-- What the task asks --
Using the records below, give again exactly the lines from the line that contains "Where should I click to: Click the Hold" through the line that contains "This screenshot has height=864, width=1536.", both ends included, and only those.

Top of Records for processing

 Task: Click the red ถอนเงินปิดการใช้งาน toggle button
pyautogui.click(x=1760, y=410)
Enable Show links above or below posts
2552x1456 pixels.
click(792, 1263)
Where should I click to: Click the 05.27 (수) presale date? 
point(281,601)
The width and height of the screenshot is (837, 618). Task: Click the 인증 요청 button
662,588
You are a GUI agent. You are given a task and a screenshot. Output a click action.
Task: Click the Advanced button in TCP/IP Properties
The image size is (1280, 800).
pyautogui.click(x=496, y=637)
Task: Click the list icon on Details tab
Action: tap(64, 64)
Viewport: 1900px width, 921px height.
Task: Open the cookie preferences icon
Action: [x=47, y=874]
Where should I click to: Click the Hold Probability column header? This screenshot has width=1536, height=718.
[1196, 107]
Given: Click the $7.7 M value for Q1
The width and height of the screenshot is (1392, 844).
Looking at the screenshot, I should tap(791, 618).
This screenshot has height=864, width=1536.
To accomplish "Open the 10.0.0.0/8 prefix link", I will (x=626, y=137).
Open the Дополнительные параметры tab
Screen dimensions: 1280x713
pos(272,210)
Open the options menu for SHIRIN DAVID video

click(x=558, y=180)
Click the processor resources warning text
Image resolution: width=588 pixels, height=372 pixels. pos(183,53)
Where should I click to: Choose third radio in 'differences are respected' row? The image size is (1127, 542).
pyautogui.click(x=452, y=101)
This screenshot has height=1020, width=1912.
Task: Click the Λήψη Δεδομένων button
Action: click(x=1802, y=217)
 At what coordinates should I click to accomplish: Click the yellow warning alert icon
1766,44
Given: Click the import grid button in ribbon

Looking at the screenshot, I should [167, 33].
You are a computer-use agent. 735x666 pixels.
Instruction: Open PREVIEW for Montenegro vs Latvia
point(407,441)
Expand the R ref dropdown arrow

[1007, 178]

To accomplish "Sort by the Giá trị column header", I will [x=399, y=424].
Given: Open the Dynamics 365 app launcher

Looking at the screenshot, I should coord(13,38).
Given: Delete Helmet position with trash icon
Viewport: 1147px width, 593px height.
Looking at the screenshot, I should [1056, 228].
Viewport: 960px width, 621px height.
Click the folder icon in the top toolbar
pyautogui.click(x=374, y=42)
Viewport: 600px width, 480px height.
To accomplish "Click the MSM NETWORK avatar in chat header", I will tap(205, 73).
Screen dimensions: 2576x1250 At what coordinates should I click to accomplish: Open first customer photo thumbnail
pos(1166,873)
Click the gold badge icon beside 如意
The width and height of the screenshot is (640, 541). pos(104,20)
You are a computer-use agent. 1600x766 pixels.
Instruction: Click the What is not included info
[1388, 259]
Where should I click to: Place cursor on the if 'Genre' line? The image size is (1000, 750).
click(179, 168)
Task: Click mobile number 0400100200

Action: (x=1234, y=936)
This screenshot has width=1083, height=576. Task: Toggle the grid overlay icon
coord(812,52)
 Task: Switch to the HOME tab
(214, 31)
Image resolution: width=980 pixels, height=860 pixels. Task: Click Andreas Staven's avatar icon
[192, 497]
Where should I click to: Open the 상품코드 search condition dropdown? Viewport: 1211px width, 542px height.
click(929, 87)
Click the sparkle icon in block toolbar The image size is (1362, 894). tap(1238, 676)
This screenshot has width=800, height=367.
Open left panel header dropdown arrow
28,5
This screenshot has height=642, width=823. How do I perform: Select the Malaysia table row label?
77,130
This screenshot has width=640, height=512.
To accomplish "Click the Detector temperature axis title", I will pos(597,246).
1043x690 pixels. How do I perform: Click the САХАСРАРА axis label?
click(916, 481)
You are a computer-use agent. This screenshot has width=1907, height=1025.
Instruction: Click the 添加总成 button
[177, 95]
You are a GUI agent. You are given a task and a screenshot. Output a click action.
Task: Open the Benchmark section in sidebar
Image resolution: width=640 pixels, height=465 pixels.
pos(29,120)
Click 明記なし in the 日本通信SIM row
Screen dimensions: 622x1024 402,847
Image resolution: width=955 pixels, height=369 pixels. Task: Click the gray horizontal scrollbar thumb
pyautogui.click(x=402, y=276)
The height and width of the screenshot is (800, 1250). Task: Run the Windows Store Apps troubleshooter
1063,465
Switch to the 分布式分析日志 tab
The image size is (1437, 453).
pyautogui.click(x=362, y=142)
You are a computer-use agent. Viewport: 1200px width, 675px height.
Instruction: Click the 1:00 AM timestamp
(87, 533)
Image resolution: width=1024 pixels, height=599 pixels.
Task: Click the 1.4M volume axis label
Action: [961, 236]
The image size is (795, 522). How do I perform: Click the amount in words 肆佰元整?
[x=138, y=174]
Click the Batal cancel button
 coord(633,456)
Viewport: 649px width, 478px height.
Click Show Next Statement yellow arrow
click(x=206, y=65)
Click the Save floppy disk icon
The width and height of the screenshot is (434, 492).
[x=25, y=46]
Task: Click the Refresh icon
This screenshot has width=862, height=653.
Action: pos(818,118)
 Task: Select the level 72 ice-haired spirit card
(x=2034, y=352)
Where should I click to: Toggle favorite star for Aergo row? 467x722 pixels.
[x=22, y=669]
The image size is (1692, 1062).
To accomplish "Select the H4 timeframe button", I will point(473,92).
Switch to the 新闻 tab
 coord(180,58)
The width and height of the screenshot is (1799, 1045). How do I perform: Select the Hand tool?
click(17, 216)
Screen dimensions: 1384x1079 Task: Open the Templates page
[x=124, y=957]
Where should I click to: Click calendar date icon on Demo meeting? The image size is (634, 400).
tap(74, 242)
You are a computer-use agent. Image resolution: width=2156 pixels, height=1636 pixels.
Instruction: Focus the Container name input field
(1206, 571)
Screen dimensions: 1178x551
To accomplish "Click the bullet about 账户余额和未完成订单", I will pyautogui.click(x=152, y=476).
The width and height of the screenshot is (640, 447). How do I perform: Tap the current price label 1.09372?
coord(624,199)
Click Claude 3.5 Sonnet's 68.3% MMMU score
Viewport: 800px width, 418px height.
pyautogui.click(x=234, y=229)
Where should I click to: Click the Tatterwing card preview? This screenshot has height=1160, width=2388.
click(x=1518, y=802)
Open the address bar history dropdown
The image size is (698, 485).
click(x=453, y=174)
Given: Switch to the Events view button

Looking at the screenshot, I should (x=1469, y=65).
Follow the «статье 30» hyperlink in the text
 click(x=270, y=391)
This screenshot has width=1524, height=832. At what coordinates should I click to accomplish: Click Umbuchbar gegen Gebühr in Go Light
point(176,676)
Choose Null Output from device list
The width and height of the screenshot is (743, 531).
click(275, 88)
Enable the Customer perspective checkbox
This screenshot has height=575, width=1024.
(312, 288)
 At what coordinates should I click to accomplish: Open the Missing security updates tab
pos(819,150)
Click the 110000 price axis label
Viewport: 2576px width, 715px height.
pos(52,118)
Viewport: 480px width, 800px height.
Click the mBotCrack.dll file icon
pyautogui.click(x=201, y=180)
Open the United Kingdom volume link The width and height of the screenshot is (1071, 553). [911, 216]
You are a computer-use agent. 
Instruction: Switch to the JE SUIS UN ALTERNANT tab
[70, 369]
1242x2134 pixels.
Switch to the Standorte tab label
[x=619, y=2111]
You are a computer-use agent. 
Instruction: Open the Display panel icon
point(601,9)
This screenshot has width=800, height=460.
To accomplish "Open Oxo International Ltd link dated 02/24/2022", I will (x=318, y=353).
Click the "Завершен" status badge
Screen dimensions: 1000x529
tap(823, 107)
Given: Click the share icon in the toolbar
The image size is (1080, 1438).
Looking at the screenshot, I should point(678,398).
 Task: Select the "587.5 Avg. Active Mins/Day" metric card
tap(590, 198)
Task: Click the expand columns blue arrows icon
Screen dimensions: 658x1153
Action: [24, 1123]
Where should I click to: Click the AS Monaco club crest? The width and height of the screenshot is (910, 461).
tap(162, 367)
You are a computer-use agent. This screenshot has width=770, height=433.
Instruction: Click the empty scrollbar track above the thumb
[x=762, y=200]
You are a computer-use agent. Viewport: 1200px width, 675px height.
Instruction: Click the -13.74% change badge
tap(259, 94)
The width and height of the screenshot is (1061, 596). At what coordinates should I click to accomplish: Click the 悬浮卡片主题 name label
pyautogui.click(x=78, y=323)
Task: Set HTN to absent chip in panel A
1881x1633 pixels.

Bottom of Records for processing

-- Result below --
Where should I click to: Click the Hold Probability column header? This screenshot has width=1536, height=718.
[1196, 107]
Given: Click the $7.7 M value for Q1
The width and height of the screenshot is (1392, 844).
Looking at the screenshot, I should tap(791, 618).
This screenshot has height=864, width=1536.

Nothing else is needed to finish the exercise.